New START treaty

New START treaty

#GS 01 World History, #GS 02 International Relations

For Prelims

New START treaty

  • New START Treaty was signed in Prague by US and Russia on 8 April 2010, as a replacement to the START (Strategic Arms Reduction Treaty).
  • The New START Treaty is the only bilateral agreement currently existing between the US and Russia and it limits the number of nuclear warheads that can be deployed by Russia and United States.
  • The New START Treaty entered into force on February 5, 2011 and was supposed to expire in February 2021.
  • The United States and the Russian Federation have presently agreed to extend the treaty till February 4, 2026.
  • The treaty also includes a standard withdrawal clause that is found in most arms control agreements.
  • Both the United States and the Russian Federation have met the limits of the New START Treaty by February 5, 2018, and have stayed at or below them ever since.
  • Due to the rising tension between the US and Russia, each have been accusing the other of not complying with the treaty.

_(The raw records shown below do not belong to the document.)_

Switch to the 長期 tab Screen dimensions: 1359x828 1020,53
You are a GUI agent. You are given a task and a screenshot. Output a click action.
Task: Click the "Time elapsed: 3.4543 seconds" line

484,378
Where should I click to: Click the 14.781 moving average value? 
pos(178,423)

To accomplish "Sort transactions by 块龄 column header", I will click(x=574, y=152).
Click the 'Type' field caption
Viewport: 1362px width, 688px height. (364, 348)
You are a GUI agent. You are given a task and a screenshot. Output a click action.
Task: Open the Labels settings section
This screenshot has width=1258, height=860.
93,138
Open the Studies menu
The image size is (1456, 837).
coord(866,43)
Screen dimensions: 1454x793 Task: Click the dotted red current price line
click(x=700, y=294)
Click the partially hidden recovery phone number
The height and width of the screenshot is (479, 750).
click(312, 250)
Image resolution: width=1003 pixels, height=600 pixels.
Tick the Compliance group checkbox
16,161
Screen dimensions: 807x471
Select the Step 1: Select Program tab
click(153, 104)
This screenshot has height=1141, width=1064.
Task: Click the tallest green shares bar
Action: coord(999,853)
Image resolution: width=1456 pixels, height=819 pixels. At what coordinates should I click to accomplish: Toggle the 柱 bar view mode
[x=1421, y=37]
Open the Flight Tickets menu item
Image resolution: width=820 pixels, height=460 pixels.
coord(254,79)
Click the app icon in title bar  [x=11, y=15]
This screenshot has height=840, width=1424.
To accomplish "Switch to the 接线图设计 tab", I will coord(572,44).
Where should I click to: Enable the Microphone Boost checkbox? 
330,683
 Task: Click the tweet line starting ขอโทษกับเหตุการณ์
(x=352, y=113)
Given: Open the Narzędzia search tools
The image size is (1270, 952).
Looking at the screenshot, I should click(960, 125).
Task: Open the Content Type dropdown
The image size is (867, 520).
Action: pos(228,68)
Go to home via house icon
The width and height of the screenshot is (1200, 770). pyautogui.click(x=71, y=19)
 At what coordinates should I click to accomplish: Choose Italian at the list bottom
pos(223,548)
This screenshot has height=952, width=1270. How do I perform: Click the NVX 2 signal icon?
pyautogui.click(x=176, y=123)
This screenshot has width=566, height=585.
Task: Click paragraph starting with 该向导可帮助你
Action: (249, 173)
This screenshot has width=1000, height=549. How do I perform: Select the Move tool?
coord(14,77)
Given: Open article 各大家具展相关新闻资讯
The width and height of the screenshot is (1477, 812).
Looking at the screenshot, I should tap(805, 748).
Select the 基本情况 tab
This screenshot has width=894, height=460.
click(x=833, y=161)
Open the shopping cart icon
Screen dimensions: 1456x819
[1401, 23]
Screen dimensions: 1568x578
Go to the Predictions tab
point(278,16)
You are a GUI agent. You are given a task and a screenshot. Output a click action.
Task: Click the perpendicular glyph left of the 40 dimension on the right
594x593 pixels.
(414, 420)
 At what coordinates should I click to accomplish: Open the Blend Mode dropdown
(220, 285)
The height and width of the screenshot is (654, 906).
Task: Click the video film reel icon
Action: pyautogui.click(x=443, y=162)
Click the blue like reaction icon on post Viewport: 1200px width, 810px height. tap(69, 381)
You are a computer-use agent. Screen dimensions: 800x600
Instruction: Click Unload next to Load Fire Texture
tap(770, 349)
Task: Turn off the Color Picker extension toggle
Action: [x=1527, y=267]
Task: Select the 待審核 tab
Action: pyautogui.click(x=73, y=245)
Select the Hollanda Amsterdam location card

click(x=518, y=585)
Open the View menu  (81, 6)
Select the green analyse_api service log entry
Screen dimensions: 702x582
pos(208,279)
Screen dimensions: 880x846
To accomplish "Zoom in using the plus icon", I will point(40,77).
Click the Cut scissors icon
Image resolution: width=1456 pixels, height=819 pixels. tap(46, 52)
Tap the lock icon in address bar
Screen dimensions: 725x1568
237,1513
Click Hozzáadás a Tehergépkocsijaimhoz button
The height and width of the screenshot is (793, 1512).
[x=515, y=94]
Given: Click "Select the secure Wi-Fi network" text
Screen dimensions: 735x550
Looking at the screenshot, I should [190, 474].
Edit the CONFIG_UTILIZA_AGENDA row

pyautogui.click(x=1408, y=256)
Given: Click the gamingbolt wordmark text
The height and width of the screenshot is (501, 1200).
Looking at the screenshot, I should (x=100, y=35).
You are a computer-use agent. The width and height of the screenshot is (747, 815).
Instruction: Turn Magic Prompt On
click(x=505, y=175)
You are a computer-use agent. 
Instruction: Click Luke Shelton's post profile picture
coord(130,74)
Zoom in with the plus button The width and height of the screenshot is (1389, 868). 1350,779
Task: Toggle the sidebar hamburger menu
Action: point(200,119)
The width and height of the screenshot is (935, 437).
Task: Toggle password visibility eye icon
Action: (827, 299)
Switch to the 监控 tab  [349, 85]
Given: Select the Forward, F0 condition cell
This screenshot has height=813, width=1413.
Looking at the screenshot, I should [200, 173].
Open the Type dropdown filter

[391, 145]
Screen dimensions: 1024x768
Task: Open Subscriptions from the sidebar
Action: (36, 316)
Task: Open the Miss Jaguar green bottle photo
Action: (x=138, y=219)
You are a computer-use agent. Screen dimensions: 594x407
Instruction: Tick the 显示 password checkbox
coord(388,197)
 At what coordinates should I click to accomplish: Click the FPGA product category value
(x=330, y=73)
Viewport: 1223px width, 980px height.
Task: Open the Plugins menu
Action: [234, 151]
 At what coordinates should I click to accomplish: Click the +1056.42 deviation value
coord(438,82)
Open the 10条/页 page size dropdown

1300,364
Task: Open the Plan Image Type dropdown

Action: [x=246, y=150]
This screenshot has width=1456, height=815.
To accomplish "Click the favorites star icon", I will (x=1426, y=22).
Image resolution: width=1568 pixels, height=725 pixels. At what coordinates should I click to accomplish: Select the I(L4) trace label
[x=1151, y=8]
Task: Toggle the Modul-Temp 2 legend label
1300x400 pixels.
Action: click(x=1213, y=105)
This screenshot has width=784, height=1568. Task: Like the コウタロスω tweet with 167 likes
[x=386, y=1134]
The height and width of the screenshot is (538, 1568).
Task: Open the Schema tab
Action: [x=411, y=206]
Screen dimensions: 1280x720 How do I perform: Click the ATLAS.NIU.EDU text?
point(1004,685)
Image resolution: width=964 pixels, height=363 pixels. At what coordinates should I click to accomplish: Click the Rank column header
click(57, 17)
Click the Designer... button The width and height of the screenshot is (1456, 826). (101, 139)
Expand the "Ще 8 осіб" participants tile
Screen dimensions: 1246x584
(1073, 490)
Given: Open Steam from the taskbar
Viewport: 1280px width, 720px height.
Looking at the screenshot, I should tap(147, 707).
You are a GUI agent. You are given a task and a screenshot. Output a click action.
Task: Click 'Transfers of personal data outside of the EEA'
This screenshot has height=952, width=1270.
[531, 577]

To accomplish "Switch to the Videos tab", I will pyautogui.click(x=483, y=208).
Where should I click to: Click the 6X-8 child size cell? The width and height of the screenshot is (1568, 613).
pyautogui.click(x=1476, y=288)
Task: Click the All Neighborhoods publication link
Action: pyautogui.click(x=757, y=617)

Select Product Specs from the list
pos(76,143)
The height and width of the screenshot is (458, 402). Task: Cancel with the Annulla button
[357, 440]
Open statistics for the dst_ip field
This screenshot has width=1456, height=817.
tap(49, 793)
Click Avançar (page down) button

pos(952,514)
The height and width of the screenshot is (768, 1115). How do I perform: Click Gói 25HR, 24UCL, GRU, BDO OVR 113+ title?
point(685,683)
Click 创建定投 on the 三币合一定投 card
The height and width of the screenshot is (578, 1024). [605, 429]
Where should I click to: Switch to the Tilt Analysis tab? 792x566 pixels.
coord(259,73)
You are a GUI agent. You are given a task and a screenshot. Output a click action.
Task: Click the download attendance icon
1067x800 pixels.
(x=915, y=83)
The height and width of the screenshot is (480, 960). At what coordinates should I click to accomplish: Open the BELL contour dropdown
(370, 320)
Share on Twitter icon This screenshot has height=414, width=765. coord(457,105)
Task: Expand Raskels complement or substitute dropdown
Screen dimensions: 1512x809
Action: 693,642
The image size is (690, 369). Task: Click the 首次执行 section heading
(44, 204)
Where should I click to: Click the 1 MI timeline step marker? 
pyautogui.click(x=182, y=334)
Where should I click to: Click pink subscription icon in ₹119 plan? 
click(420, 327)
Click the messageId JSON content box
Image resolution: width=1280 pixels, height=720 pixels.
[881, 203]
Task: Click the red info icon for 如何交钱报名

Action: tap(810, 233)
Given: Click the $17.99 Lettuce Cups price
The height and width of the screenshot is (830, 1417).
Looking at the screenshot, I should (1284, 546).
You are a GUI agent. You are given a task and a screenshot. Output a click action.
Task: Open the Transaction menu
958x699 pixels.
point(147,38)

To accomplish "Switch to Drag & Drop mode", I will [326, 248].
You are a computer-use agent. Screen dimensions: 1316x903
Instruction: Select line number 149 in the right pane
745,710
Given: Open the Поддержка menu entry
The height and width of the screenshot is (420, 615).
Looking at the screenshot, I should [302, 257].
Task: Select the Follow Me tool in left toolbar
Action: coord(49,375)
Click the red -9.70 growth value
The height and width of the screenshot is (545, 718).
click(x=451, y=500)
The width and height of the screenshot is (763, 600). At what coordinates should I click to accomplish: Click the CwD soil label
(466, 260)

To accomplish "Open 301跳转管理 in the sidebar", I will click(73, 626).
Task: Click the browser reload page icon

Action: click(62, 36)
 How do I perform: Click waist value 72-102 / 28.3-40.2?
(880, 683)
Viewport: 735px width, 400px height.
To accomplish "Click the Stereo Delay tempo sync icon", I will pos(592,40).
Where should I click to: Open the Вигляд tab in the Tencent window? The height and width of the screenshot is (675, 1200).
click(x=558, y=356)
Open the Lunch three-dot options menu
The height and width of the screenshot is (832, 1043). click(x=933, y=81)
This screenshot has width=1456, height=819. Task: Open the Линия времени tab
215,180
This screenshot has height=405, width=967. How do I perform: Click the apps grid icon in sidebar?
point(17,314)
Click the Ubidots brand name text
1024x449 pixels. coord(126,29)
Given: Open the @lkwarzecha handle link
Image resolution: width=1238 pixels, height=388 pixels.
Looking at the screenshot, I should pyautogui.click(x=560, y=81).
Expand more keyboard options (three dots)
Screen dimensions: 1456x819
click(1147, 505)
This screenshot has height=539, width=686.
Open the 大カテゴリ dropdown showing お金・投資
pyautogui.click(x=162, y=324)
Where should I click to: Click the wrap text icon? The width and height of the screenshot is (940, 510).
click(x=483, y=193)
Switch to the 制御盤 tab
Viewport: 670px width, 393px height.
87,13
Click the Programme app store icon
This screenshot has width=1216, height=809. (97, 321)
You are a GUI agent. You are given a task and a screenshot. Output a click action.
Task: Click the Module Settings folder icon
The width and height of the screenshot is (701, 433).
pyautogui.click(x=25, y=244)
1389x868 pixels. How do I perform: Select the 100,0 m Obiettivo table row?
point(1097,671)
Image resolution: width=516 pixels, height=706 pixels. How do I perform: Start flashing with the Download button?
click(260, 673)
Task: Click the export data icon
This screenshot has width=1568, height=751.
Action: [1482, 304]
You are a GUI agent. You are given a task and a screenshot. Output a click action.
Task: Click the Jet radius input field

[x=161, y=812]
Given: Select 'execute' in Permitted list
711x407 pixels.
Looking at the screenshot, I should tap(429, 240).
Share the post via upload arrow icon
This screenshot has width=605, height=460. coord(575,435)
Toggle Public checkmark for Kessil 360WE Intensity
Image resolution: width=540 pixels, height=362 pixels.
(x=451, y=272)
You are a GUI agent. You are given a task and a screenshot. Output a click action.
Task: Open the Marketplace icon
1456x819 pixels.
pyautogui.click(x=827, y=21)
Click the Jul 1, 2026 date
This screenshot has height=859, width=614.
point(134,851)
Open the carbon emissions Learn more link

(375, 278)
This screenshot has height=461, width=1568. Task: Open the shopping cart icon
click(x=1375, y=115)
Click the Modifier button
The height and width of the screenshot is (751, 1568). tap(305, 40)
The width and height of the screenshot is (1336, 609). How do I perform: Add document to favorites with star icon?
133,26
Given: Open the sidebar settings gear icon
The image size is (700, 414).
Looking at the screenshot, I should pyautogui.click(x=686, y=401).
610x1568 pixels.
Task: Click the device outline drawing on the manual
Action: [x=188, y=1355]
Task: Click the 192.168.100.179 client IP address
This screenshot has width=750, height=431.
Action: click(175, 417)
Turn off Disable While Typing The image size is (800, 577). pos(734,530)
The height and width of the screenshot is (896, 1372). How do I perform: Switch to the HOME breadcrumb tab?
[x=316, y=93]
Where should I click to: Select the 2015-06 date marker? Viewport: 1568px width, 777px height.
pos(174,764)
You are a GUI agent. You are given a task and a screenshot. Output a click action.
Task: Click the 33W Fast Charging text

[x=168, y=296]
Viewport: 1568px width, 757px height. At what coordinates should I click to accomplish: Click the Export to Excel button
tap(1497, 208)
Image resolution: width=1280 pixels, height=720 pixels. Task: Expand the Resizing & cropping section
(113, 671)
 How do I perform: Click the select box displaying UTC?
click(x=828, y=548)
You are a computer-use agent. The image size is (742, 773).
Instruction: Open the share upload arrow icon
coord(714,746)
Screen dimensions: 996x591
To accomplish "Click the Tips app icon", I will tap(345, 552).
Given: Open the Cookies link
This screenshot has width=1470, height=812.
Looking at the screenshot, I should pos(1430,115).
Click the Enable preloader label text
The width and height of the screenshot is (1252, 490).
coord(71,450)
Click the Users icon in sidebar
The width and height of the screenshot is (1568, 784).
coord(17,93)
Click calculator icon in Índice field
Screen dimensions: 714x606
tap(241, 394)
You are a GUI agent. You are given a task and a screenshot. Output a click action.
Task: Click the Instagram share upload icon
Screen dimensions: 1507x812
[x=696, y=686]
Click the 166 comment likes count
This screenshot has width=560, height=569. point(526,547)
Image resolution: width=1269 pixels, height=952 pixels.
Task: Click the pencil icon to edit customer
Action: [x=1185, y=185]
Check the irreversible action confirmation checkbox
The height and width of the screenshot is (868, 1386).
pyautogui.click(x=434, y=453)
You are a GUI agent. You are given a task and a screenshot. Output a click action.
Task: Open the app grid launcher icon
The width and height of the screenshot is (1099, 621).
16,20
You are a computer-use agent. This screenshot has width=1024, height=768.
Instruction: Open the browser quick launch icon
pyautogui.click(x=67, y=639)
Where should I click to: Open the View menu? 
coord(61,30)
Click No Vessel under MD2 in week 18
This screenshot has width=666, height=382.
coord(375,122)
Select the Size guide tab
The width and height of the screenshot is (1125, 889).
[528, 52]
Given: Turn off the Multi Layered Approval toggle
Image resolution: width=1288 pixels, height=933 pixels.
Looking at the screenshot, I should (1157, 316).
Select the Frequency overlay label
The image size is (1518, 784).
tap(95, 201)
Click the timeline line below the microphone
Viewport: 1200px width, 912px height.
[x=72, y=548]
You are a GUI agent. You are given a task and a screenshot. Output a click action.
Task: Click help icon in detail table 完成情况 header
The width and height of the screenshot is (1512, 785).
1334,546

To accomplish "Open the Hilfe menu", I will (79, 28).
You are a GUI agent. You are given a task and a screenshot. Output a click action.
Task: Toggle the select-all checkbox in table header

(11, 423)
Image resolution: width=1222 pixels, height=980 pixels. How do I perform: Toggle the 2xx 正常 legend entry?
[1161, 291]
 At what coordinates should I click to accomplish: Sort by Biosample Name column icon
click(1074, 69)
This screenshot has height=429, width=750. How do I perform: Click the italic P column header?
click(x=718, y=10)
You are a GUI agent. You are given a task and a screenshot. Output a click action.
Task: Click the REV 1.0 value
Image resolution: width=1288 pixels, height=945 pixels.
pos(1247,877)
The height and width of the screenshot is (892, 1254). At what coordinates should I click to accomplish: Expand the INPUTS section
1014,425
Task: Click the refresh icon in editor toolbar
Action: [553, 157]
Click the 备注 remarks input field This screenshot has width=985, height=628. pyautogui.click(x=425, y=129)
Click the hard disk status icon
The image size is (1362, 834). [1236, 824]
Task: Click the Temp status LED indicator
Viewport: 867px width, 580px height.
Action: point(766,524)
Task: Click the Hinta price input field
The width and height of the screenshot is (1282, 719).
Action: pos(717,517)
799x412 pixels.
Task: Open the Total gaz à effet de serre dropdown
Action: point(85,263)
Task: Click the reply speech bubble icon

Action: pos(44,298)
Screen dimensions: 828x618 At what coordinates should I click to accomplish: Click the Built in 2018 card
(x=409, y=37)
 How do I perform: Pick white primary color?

Strategic Arms Reduction Treaty

  • START was the precursor to the New START treaty and was signed in 1991 and entered into force on 5 December 1994.
  • The treaty required the destruction of excess delivery vehicles which was to be verified using an intrusive verification regime that involved on-site inspections, the regular exchange of information (including telemetry), and the use of national technical means (i.e., satellites).